━━━ Given data

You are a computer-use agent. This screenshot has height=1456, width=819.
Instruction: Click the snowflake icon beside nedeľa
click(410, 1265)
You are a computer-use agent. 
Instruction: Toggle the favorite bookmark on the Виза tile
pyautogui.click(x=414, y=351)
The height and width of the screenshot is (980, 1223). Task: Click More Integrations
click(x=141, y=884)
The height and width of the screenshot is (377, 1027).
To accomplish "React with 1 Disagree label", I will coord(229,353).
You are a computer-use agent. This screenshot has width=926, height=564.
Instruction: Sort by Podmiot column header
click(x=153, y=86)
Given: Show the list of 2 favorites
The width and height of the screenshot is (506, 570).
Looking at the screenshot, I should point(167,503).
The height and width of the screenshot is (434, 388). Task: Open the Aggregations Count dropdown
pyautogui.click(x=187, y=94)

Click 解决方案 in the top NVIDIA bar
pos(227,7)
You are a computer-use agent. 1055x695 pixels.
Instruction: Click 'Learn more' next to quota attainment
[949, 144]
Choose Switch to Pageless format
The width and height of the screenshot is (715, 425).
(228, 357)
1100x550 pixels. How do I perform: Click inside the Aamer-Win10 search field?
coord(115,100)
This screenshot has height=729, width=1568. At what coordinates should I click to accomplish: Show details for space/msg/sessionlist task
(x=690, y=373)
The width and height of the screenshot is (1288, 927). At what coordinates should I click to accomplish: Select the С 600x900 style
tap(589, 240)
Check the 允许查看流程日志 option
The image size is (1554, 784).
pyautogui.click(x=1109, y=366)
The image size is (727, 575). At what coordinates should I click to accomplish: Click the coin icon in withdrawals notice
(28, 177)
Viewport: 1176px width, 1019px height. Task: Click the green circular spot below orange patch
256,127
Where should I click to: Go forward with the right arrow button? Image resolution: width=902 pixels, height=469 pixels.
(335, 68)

━━━━━━

Where a line in the records above contains the string "computer", copy that line.

You are a computer-use agent. This screenshot has height=1456, width=819.
You are a computer-use agent. 
You are a computer-use agent. This screenshot has width=926, height=564.
You are a computer-use agent. 1055x695 pixels.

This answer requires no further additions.